> [TASK ITEM]: All entries must be transcribed without a single difference.

> [DATA IN THIS EXERCISE]:
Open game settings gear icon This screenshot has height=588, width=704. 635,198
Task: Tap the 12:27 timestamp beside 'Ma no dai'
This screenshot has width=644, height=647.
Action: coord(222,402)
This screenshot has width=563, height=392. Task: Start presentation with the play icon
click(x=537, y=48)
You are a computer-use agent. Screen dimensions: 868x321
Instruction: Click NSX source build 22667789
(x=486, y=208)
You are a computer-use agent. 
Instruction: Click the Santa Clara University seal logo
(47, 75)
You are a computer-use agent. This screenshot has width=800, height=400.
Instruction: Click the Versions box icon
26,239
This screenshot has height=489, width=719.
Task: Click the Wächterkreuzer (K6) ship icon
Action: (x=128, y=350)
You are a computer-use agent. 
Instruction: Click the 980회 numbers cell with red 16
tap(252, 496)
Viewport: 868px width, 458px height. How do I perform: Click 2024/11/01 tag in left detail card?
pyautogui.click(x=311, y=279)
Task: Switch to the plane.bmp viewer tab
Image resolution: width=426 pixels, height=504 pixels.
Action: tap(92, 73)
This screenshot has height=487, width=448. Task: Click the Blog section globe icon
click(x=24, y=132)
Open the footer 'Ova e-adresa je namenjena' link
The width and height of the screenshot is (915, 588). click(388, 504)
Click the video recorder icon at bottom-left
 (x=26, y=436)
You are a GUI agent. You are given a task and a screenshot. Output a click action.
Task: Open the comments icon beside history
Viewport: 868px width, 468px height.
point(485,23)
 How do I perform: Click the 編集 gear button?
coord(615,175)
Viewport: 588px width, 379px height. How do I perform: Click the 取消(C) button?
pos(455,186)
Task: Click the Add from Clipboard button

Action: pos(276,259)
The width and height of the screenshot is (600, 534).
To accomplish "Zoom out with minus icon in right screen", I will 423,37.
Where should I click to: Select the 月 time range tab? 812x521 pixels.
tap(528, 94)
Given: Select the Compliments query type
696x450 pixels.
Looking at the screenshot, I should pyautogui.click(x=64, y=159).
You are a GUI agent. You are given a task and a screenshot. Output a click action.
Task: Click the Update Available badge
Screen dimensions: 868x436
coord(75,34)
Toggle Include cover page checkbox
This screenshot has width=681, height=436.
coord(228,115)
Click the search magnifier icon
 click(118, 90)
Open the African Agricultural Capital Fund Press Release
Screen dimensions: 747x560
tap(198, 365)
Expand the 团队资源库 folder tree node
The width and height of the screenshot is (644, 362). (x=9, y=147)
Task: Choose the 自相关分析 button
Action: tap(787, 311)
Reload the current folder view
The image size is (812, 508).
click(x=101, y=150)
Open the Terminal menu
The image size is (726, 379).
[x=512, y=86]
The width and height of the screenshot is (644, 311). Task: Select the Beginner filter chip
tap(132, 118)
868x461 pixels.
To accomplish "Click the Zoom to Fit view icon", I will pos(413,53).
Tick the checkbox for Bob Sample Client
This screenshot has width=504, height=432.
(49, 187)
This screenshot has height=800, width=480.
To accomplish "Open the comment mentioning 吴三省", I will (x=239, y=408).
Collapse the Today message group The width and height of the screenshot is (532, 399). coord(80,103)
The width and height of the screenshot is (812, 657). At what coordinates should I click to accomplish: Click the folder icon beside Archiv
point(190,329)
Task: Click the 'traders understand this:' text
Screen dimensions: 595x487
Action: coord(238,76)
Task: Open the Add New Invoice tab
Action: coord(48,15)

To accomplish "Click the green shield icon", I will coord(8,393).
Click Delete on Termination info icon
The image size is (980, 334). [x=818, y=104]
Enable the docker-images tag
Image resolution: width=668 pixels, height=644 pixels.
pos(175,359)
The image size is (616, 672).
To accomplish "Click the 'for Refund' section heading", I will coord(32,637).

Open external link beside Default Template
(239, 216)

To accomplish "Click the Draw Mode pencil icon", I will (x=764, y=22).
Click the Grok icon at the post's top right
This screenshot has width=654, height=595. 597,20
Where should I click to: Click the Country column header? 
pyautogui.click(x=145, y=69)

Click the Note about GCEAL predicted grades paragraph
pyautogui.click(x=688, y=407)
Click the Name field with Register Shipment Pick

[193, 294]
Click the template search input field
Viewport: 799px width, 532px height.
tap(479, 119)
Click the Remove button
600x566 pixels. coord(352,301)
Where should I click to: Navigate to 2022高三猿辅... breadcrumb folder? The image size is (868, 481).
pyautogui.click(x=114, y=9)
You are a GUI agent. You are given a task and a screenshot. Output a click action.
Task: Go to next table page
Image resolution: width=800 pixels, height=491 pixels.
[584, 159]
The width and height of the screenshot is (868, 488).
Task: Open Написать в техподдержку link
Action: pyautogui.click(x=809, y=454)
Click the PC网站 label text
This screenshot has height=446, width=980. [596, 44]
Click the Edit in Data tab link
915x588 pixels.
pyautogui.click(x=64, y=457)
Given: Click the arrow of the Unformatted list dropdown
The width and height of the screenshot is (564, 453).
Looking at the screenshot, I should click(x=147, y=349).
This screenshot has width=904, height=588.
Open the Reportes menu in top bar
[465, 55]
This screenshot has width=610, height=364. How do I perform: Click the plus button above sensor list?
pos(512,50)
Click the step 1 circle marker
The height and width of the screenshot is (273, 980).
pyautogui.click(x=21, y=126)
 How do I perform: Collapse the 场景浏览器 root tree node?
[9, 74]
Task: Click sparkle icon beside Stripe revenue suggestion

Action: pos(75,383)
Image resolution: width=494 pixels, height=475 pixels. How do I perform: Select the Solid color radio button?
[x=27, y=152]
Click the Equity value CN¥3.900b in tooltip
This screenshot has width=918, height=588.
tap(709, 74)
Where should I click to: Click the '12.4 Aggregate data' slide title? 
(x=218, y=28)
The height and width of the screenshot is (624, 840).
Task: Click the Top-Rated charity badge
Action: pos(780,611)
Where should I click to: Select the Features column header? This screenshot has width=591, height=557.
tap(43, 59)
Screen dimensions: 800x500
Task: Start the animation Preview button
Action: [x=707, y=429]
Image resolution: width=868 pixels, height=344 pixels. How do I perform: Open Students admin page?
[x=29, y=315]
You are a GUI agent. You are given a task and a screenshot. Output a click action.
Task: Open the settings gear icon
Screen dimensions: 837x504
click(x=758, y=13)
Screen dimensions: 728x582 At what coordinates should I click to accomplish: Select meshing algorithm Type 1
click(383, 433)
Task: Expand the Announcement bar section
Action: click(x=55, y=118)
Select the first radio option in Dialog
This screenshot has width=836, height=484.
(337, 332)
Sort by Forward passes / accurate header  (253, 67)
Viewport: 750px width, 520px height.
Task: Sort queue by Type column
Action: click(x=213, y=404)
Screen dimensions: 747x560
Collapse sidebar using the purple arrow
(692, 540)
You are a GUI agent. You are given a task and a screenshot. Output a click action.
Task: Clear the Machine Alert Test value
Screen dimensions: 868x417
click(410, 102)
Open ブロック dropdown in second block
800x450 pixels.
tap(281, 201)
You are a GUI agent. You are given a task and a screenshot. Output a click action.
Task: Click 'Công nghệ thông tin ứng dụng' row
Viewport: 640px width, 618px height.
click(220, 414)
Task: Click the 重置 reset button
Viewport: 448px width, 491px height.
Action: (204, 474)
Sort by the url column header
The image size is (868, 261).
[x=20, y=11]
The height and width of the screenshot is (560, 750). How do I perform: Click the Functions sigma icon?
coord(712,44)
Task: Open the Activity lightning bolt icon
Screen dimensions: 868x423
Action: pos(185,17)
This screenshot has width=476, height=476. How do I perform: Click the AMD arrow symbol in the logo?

> [TASK SOLUTION]:
Open game settings gear icon This screenshot has height=588, width=704. 635,198
Task: Tap the 12:27 timestamp beside 'Ma no dai'
This screenshot has width=644, height=647.
Action: coord(222,402)
This screenshot has width=563, height=392. Task: Start presentation with the play icon
click(x=537, y=48)
You are a computer-use agent. Screen dimensions: 868x321
Instruction: Click NSX source build 22667789
(x=486, y=208)
You are a computer-use agent. 
Instruction: Click the Santa Clara University seal logo
(47, 75)
You are a computer-use agent. This screenshot has width=800, height=400.
Instruction: Click the Versions box icon
26,239
This screenshot has height=489, width=719.
Task: Click the Wächterkreuzer (K6) ship icon
Action: (x=128, y=350)
You are a computer-use agent. 
Instruction: Click the 980회 numbers cell with red 16
tap(252, 496)
Viewport: 868px width, 458px height. How do I perform: Click 2024/11/01 tag in left detail card?
pyautogui.click(x=311, y=279)
Task: Switch to the plane.bmp viewer tab
Image resolution: width=426 pixels, height=504 pixels.
Action: tap(92, 73)
This screenshot has height=487, width=448. Task: Click the Blog section globe icon
click(x=24, y=132)
Open the footer 'Ova e-adresa je namenjena' link
The width and height of the screenshot is (915, 588). click(388, 504)
Click the video recorder icon at bottom-left
 (x=26, y=436)
You are a GUI agent. You are given a task and a screenshot. Output a click action.
Task: Open the comments icon beside history
Viewport: 868px width, 468px height.
point(485,23)
 How do I perform: Click the 編集 gear button?
coord(615,175)
Viewport: 588px width, 379px height. How do I perform: Click the 取消(C) button?
pos(455,186)
Task: Click the Add from Clipboard button

Action: pos(276,259)
The width and height of the screenshot is (600, 534).
To accomplish "Zoom out with minus icon in right screen", I will 423,37.
Where should I click to: Select the 月 time range tab? 812x521 pixels.
tap(528, 94)
Given: Select the Compliments query type
696x450 pixels.
Looking at the screenshot, I should pyautogui.click(x=64, y=159).
You are a GUI agent. You are given a task and a screenshot. Output a click action.
Task: Click the Update Available badge
Screen dimensions: 868x436
coord(75,34)
Toggle Include cover page checkbox
This screenshot has width=681, height=436.
coord(228,115)
Click the search magnifier icon
 click(118, 90)
Open the African Agricultural Capital Fund Press Release
Screen dimensions: 747x560
tap(198, 365)
Expand the 团队资源库 folder tree node
The width and height of the screenshot is (644, 362). (x=9, y=147)
Task: Choose the 自相关分析 button
Action: tap(787, 311)
Reload the current folder view
The image size is (812, 508).
click(x=101, y=150)
Open the Terminal menu
The image size is (726, 379).
[x=512, y=86]
The width and height of the screenshot is (644, 311). Task: Select the Beginner filter chip
tap(132, 118)
868x461 pixels.
To accomplish "Click the Zoom to Fit view icon", I will pos(413,53).
Tick the checkbox for Bob Sample Client
This screenshot has width=504, height=432.
(49, 187)
This screenshot has height=800, width=480.
To accomplish "Open the comment mentioning 吴三省", I will (x=239, y=408).
Collapse the Today message group The width and height of the screenshot is (532, 399). coord(80,103)
The width and height of the screenshot is (812, 657). At what coordinates should I click to accomplish: Click the folder icon beside Archiv
point(190,329)
Task: Click the 'traders understand this:' text
Screen dimensions: 595x487
Action: coord(238,76)
Task: Open the Add New Invoice tab
Action: coord(48,15)

To accomplish "Click the green shield icon", I will coord(8,393).
Click Delete on Termination info icon
The image size is (980, 334). [x=818, y=104]
Enable the docker-images tag
Image resolution: width=668 pixels, height=644 pixels.
pos(175,359)
The image size is (616, 672).
To accomplish "Click the 'for Refund' section heading", I will coord(32,637).

Open external link beside Default Template
(239, 216)

To accomplish "Click the Draw Mode pencil icon", I will (x=764, y=22).
Click the Grok icon at the post's top right
This screenshot has width=654, height=595. 597,20
Where should I click to: Click the Country column header? 
pyautogui.click(x=145, y=69)

Click the Note about GCEAL predicted grades paragraph
pyautogui.click(x=688, y=407)
Click the Name field with Register Shipment Pick

[193, 294]
Click the template search input field
Viewport: 799px width, 532px height.
tap(479, 119)
Click the Remove button
600x566 pixels. coord(352,301)
Where should I click to: Navigate to 2022高三猿辅... breadcrumb folder? The image size is (868, 481).
pyautogui.click(x=114, y=9)
You are a GUI agent. You are given a task and a screenshot. Output a click action.
Task: Go to next table page
Image resolution: width=800 pixels, height=491 pixels.
[584, 159]
The width and height of the screenshot is (868, 488).
Task: Open Написать в техподдержку link
Action: pyautogui.click(x=809, y=454)
Click the PC网站 label text
This screenshot has height=446, width=980. [596, 44]
Click the Edit in Data tab link
915x588 pixels.
pyautogui.click(x=64, y=457)
Given: Click the arrow of the Unformatted list dropdown
The width and height of the screenshot is (564, 453).
Looking at the screenshot, I should click(x=147, y=349).
This screenshot has width=904, height=588.
Open the Reportes menu in top bar
[465, 55]
This screenshot has width=610, height=364. How do I perform: Click the plus button above sensor list?
pos(512,50)
Click the step 1 circle marker
The height and width of the screenshot is (273, 980).
pyautogui.click(x=21, y=126)
 How do I perform: Collapse the 场景浏览器 root tree node?
[9, 74]
Task: Click sparkle icon beside Stripe revenue suggestion

Action: pos(75,383)
Image resolution: width=494 pixels, height=475 pixels. How do I perform: Select the Solid color radio button?
[x=27, y=152]
Click the Equity value CN¥3.900b in tooltip
This screenshot has width=918, height=588.
tap(709, 74)
Where should I click to: Click the '12.4 Aggregate data' slide title? 
(x=218, y=28)
The height and width of the screenshot is (624, 840).
Task: Click the Top-Rated charity badge
Action: pos(780,611)
Where should I click to: Select the Features column header? This screenshot has width=591, height=557.
tap(43, 59)
Screen dimensions: 800x500
Task: Start the animation Preview button
Action: [x=707, y=429]
Image resolution: width=868 pixels, height=344 pixels. How do I perform: Open Students admin page?
[x=29, y=315]
You are a GUI agent. You are given a task and a screenshot. Output a click action.
Task: Open the settings gear icon
Screen dimensions: 837x504
click(x=758, y=13)
Screen dimensions: 728x582 At what coordinates should I click to accomplish: Select meshing algorithm Type 1
click(383, 433)
Task: Expand the Announcement bar section
Action: click(x=55, y=118)
Select the first radio option in Dialog
This screenshot has width=836, height=484.
(337, 332)
Sort by Forward passes / accurate header  (253, 67)
Viewport: 750px width, 520px height.
Task: Sort queue by Type column
Action: click(x=213, y=404)
Screen dimensions: 747x560
Collapse sidebar using the purple arrow
(692, 540)
You are a GUI agent. You are given a task and a screenshot. Output a click action.
Task: Clear the Machine Alert Test value
Screen dimensions: 868x417
click(410, 102)
Open ブロック dropdown in second block
800x450 pixels.
tap(281, 201)
You are a GUI agent. You are given a task and a screenshot. Output a click action.
Task: Click 'Công nghệ thông tin ứng dụng' row
Viewport: 640px width, 618px height.
click(220, 414)
Task: Click the 重置 reset button
Viewport: 448px width, 491px height.
Action: (204, 474)
Sort by the url column header
The image size is (868, 261).
[x=20, y=11]
The height and width of the screenshot is (560, 750). How do I perform: Click the Functions sigma icon?
coord(712,44)
Task: Open the Activity lightning bolt icon
Screen dimensions: 868x423
Action: pos(185,17)
This screenshot has width=476, height=476. How do I perform: Click the AMD arrow symbol in the logo?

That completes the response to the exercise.